Faculdade Sírio-Libanês e Stanford firmam acordo para estudar IA na formação médica
Estudo-piloto vai avaliar plataforma de simulação clínica no ensino de medicina, com pesquisa conduzida pela Stanford.
A Faculdade Sírio-Libanês firmou um acordo de colaboração com a Stanford University, dos Estados Unidos, para estudar a aplicação da inteligência artificial (IA) na educação médica. A parceria prevê o acesso à plataforma Clinical Mind AI e o desenvolvimento de pesquisas sobre o uso da tecnologia na formação de futuros médicos e no apoio ao raciocínio clínico dos estudantes. Segundo a instituição, o acordo é inédito entre as escolas médicas do país.
A Clinical Mind AI utiliza inteligência artificial para simular interações clínicas, criando e explorando casos que reproduzem situações de atendimento a pacientes. Na prática, os estudantes analisam esses casos e exercitam a tomada de decisão clínica em diferentes cenários, em um ambiente estruturado de aprendizagem.

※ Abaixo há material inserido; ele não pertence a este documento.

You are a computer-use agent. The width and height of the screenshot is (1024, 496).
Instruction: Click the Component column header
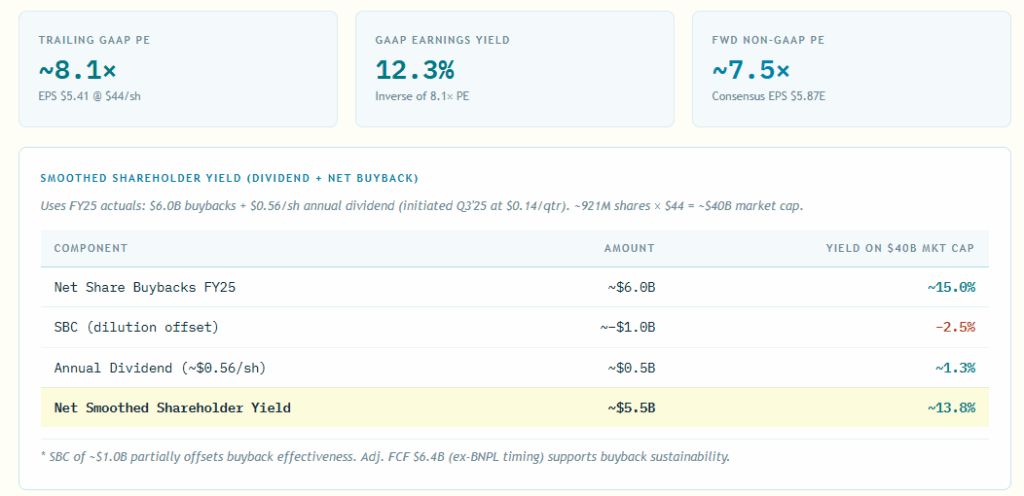point(91,248)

Para Christian Valle Morinaga, pesquisador principal e coordenador do curso de Medicina da Faculdade Sírio-Libanês, a parceria aproxima inovação, ciência e formação. “Vejo essa colaboração como uma oportunidade muito relevante para aproximarmos ainda mais inovação, ciência e formação médica”, afirma. Segundo ele, a ferramenta amplia as possibilidades de aprendizagem ao permitir que os estudantes exercitem o raciocínio clínico e a análise de diferentes cenários.
Pesquisa na prática
A primeira iniciativa será um estudo-piloto sobre a viabilidade e a aceitação da plataforma no ensino da medicina. Cinco docentes da instituição vão participar da pesquisa, que analisará a precisão das simulações de pacientes, a usabilidade da ferramenta, eventuais barreiras à adoção e os indicadores considerados relevantes pelos professores para avaliar o raciocínio clínico dos estudantes. A condução da pesquisa, a coleta e a análise dos dados e a produção dos resultados científicos ficarão a cargo da Stanford.
Morinaga reforça o caráter investigativo do projeto. “A tecnologia não substitui o professor, o contato com o paciente ou a experiência assistencial; ela amplia as oportunidades de treinamento, reflexão e desenvolvimento do estudante”, destaca. O objetivo, segundo ele, é investigar de forma crítica e responsável como a tecnologia pode contribuir para formar médicos preparados para a complexidade da prática clínica.
Além do primeiro estudo, o acordo cria uma estrutura para que as duas instituições desenvolvam novas frentes de pesquisa ao longo da colaboração, com possibilidade de relatórios, publicações científicas e divulgação conjunta dos resultados. Para os estudantes brasileiros, a expectativa é ampliar as formas de colocar em prática os conhecimentos adquiridos; para os docentes, gerar informações sobre como incorporar ferramentas de IA às práticas educacionais.
Denise Greff, gerente de Ensino da Faculdade Sírio-Libanês, diz que a parceria “fortalece nossa vocação para pesquisa e inovação em educação médica” e permite que docentes e estudantes contribuam ativamente para construir e avaliar novas formas de ensinar e aprender medicina.